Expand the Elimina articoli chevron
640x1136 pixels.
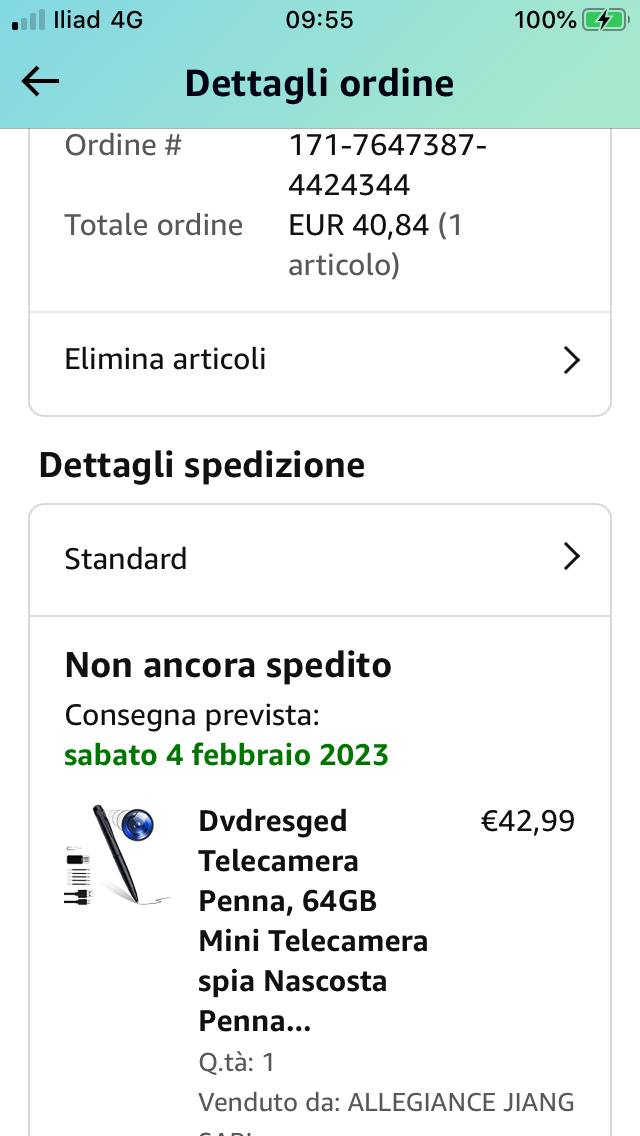coord(572,359)
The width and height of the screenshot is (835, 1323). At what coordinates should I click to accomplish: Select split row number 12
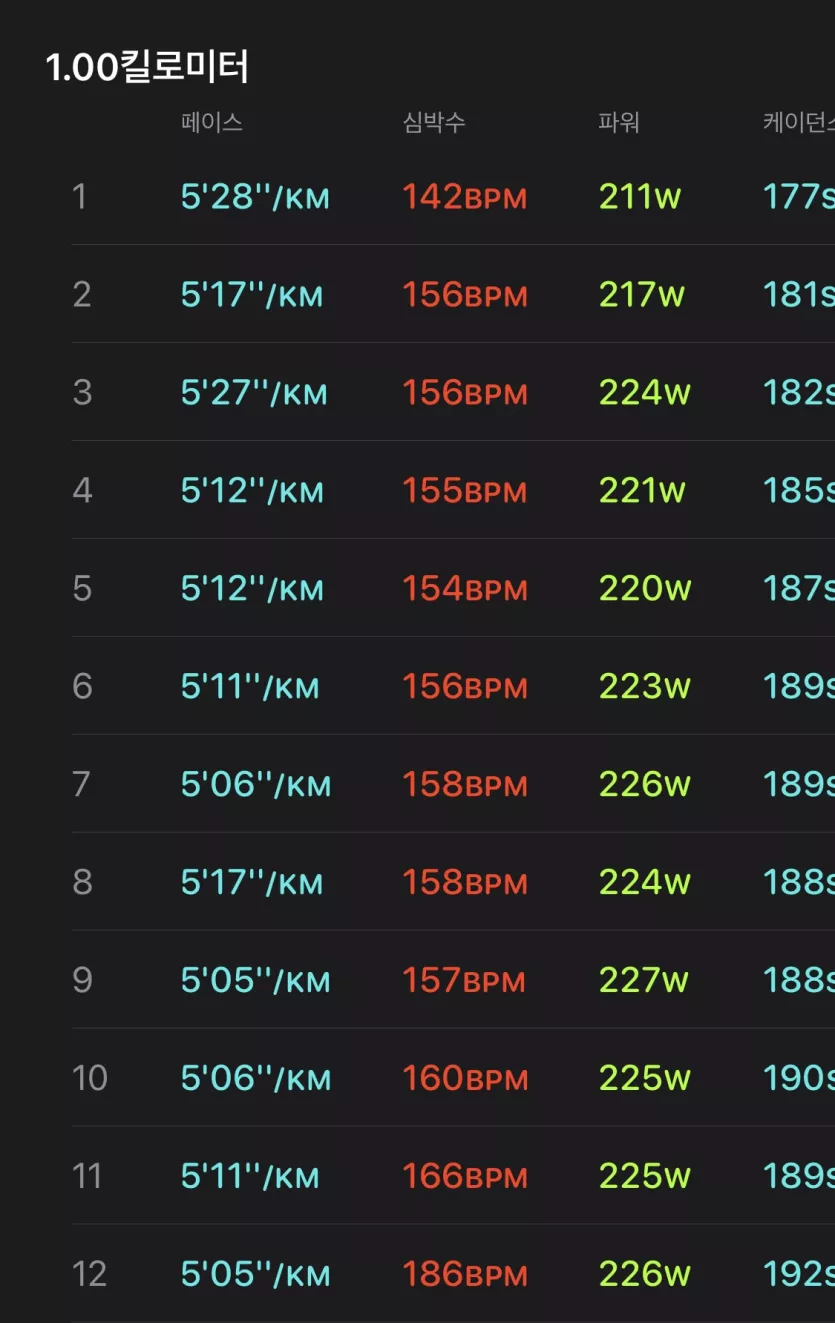click(89, 1275)
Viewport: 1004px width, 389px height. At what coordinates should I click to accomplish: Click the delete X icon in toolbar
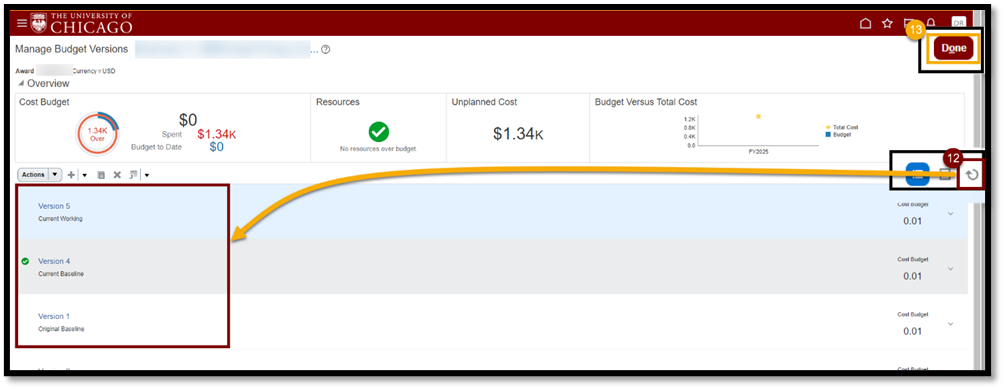coord(117,175)
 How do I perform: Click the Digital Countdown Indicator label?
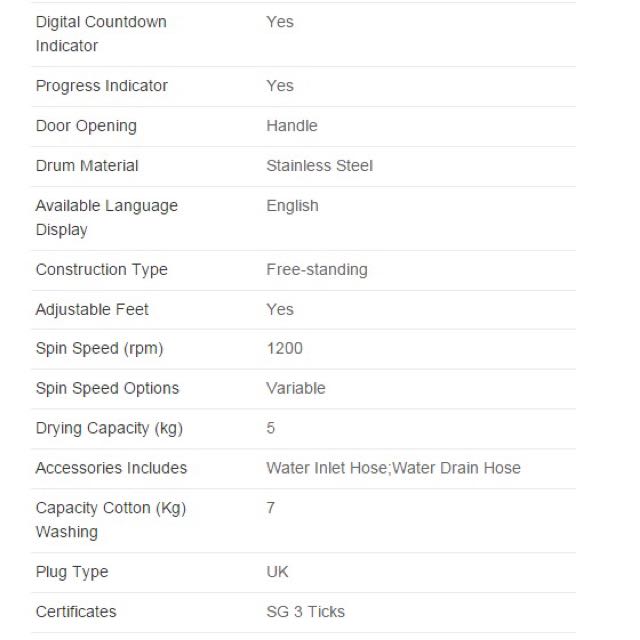coord(101,34)
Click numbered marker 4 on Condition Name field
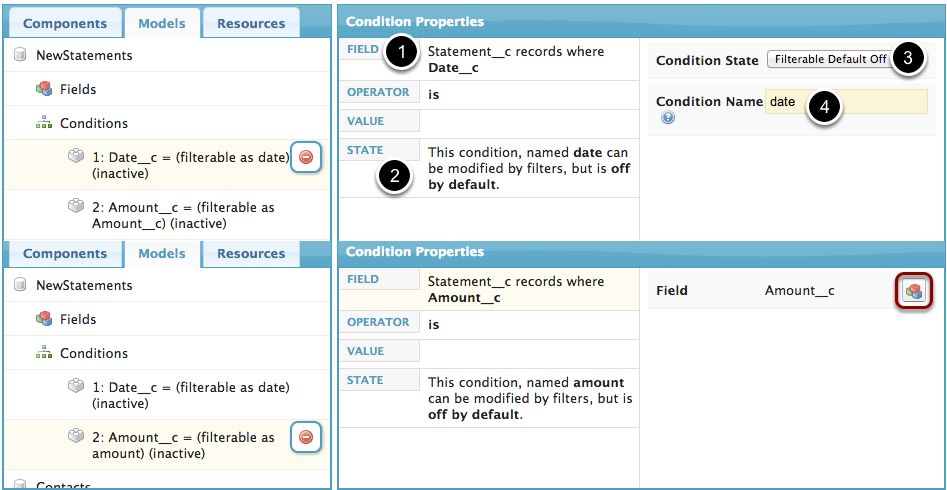 [823, 106]
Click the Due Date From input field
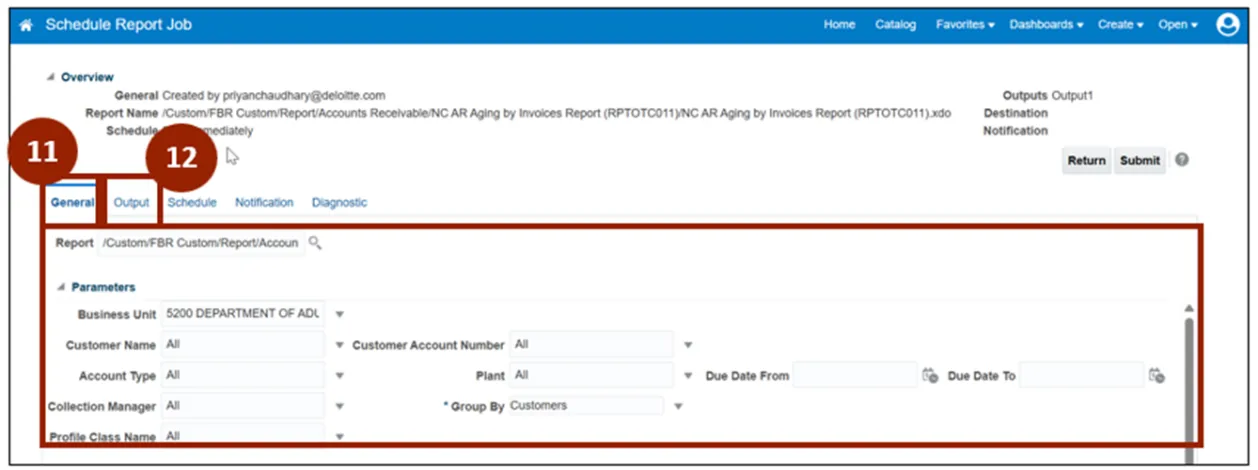This screenshot has width=1258, height=470. pos(855,376)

------

WHAT THE TASK ASKS:
Take the lines from the one containing "Click numbered marker" through the last line of the listing and repeat them exactly. Omit the pictures.

EXPECTED ANSWER:
Click numbered marker 4 on Condition Name field
 [823, 106]
Click the Due Date From input field
This screenshot has width=1258, height=470. pos(855,376)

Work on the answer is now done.